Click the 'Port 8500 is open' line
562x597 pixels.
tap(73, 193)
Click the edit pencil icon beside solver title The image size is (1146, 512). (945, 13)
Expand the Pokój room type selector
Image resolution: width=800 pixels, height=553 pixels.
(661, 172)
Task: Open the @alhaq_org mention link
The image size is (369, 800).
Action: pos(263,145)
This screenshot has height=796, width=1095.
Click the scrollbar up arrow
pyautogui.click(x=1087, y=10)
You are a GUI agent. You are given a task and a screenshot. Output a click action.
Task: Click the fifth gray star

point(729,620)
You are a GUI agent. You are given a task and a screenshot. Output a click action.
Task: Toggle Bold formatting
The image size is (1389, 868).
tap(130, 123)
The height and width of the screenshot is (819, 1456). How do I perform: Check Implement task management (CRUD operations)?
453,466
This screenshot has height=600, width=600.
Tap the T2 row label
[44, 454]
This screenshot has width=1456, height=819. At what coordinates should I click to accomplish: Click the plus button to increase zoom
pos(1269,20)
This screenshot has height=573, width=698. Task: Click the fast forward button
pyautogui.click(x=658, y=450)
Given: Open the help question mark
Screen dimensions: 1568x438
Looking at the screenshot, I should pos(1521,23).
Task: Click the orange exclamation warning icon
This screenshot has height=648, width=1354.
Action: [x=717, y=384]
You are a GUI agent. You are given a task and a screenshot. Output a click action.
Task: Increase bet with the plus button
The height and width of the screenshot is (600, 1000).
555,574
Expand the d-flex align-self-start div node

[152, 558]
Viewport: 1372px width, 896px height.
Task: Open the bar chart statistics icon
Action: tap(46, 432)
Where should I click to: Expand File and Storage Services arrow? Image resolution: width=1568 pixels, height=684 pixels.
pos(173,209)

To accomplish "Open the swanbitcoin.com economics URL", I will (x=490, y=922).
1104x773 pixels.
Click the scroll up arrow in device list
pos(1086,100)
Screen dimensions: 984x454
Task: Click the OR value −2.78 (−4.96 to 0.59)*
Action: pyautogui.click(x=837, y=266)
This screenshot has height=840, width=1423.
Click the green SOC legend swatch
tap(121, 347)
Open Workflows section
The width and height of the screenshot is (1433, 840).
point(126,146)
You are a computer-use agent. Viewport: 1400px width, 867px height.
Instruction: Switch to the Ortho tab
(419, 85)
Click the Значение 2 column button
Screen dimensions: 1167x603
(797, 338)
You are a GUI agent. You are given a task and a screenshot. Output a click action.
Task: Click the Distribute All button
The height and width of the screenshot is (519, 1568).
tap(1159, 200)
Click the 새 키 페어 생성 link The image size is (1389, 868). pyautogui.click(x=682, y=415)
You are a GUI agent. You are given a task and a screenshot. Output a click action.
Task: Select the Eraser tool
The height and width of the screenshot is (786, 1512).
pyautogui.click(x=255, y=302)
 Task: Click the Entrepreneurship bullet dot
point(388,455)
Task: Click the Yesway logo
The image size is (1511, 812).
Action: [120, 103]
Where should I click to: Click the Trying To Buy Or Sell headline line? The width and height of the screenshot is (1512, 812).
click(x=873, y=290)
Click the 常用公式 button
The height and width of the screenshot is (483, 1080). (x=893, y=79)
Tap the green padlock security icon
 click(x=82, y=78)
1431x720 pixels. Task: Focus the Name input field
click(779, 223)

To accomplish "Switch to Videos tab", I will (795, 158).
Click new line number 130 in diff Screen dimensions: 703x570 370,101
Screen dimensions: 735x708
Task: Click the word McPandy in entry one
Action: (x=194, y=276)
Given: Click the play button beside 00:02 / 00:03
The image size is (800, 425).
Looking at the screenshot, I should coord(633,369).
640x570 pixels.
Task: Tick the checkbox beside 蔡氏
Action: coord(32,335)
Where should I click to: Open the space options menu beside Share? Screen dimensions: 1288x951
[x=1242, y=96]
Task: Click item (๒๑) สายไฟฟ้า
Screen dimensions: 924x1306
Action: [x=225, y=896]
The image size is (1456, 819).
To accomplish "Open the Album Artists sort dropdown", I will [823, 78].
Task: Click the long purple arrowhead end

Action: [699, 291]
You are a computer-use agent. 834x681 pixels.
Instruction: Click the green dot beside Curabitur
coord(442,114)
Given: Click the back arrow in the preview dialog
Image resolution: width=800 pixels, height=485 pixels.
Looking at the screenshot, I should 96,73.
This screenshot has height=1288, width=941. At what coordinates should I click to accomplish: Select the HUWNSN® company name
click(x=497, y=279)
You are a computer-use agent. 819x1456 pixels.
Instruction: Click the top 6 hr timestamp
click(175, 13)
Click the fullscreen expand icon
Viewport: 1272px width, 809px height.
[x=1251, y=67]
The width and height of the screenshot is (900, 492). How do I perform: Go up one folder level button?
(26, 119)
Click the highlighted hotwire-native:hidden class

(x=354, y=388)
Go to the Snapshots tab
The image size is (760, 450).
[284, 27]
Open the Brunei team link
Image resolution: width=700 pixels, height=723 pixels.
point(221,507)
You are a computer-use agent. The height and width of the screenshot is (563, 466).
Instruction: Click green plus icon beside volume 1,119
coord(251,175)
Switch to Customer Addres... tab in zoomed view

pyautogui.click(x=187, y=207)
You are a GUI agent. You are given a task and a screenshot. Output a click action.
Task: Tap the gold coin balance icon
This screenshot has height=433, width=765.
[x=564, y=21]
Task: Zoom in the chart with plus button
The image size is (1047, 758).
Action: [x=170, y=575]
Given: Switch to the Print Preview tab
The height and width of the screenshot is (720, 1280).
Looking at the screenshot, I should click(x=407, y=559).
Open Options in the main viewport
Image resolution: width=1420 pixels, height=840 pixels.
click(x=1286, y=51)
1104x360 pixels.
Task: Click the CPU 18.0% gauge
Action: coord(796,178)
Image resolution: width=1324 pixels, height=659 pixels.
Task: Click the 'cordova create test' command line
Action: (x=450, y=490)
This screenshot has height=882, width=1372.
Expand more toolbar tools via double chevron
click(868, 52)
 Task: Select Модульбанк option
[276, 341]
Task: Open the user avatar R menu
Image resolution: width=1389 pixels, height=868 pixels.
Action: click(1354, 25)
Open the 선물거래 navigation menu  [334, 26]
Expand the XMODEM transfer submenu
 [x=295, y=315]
+ + + + +
● Task statement: Give the lines from the line containing "The height and width of the screenshot is (819, 1456)." through the line containing "Click the 새", both included, as a JSON list of strings with one string per line, leaving out blank lines.

● Exercise output:
[
  "The height and width of the screenshot is (819, 1456). How do I perform: Check Implement task management (CRUD operations)?",
  "453,466",
  "This screenshot has height=600, width=600.",
  "Tap the T2 row label",
  "[44, 454]",
  "This screenshot has width=1456, height=819. At what coordinates should I click to accomplish: Click the plus button to increase zoom",
  "pos(1269,20)",
  "This screenshot has height=573, width=698. Task: Click the fast forward button",
  "pyautogui.click(x=658, y=450)",
  "Given: Open the help question mark",
  "Screen dimensions: 1568x438",
  "Looking at the screenshot, I should pos(1521,23).",
  "Task: Click the orange exclamation warning icon",
  "This screenshot has height=648, width=1354.",
  "Action: [x=717, y=384]",
  "You are a GUI agent. You are given a task and a screenshot. Output a click action.",
  "Task: Increase bet with the plus button",
  "The height and width of the screenshot is (600, 1000).",
  "555,574",
  "Expand the d-flex align-self-start div node",
  "[152, 558]",
  "Viewport: 1372px width, 896px height.",
  "Task: Open the bar chart statistics icon",
  "Action: tap(46, 432)",
  "Where should I click to: Expand File and Storage Services arrow? Image resolution: width=1568 pixels, height=684 pixels.",
  "pos(173,209)",
  "To accomplish \"Open the swanbitcoin.com economics URL\", I will (x=490, y=922).",
  "1104x773 pixels.",
  "Click the scroll up arrow in device list",
  "pos(1086,100)",
  "Screen dimensions: 984x454",
  "Task: Click the OR value −2.78 (−4.96 to 0.59)*",
  "Action: pyautogui.click(x=837, y=266)",
  "This screenshot has height=840, width=1423.",
  "Click the green SOC legend swatch",
  "tap(121, 347)",
  "Open Workflows section",
  "The width and height of the screenshot is (1433, 840).",
  "point(126,146)",
  "You are a computer-use agent. Viewport: 1400px width, 867px height.",
  "Instruction: Switch to the Ortho tab",
  "(419, 85)",
  "Click the Значение 2 column button",
  "Screen dimensions: 1167x603",
  "(797, 338)",
  "You are a GUI agent. You are given a task and a screenshot. Output a click action.",
  "Task: Click the Distribute All button",
  "The height and width of the screenshot is (519, 1568).",
  "tap(1159, 200)",
  "Click the 새 키 페어 생성 link The image size is (1389, 868). pyautogui.click(x=682, y=415)"
]